Don’t get me wrong, new customers are needed as they help grow a business with more orders, more pieces and more dollars from the sales they bring. But new customers are hard to find, hard to reach and even more difficult to convert into YOUR customer, more so if the prospective customer already has a relationship and habit of patronizing another drycleaner.
Let’s face some hard facts.
New customers are hard to find: Our market and our customer pool has changed. For decades, fashion has been changing against the drycleaning trade. People are wearing much more wash and wear clothing than ever before.

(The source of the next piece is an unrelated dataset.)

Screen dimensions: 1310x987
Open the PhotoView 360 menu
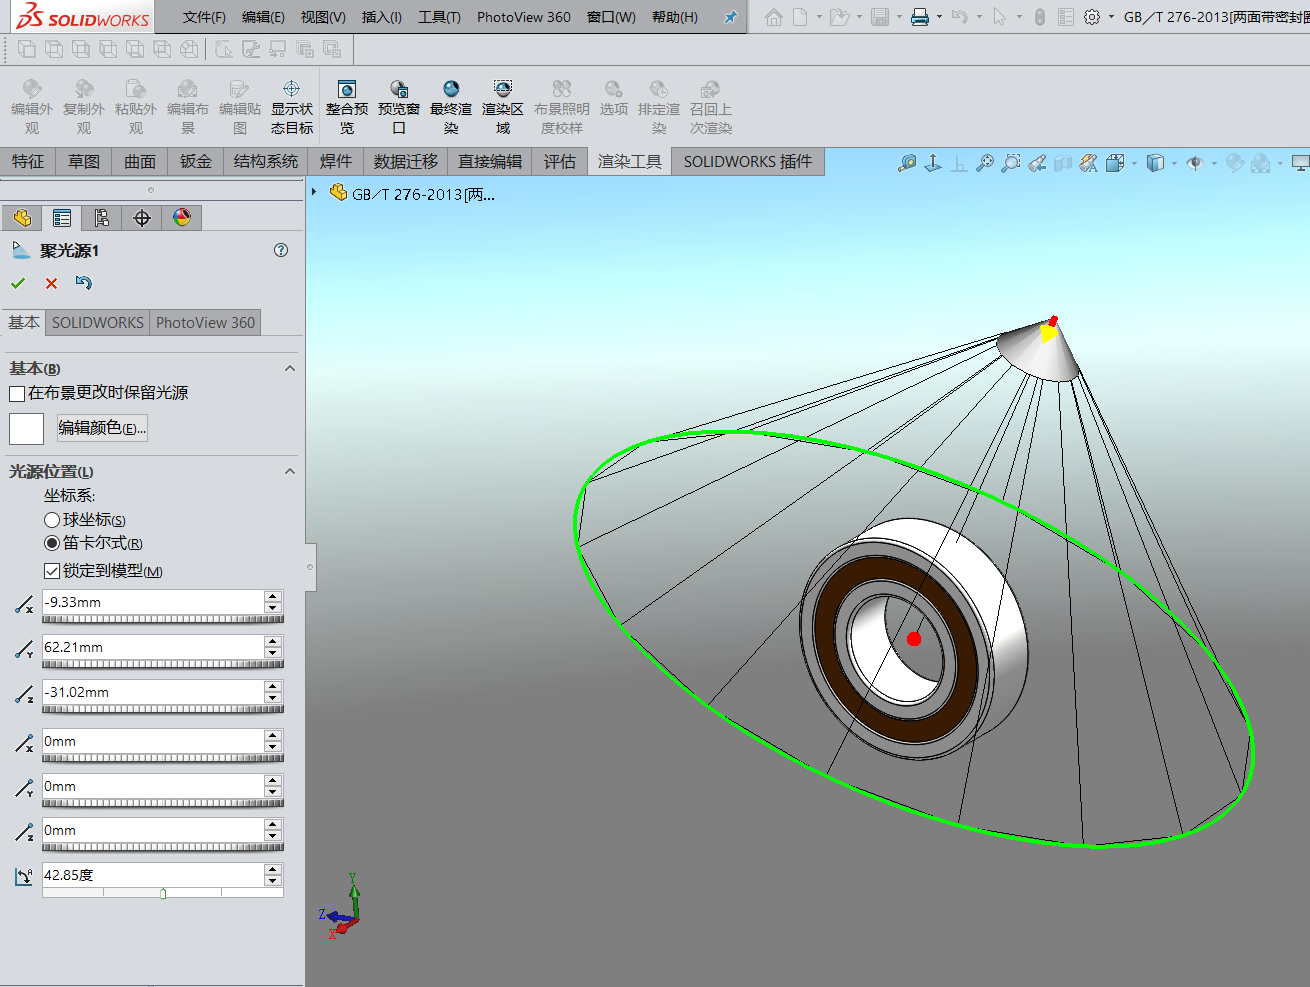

Jeans and t-shirts now passes as appropriate ‘office wear’. Tech giants like Mark Zuckerberg leads the billionaire fashion with a sweat shirt or hoodie over blue jeans and that’s his ‘look’ at work and millions emulate him. Suits, dress shirt and tie, silk blouses, skirts, all going by the wayside. So many times when I do venture out, office staff show up wearing potato chip grease stained t-shirts, jeans pressed by the dryer or floor (meaning unpressed, wrinkled). What we used to consider a good prospective drycleaning customer is now way into casual clothes and frankly, unless your business is offering wash-dry-fold, many potential customers simply have no need (or will) to use a drycleaner’s services because they wash their clothes at home. Notice, I didn’t even acknowledge ironing…..who even irons their clothes anymore? Given the reduction in clothing that needs drycleaning, instead of one in three houses using a cleaner, we may be down to one out of 100 houses needing a drycleaner. Our marketing now has to kiss a lot more frogs to find that one Prince.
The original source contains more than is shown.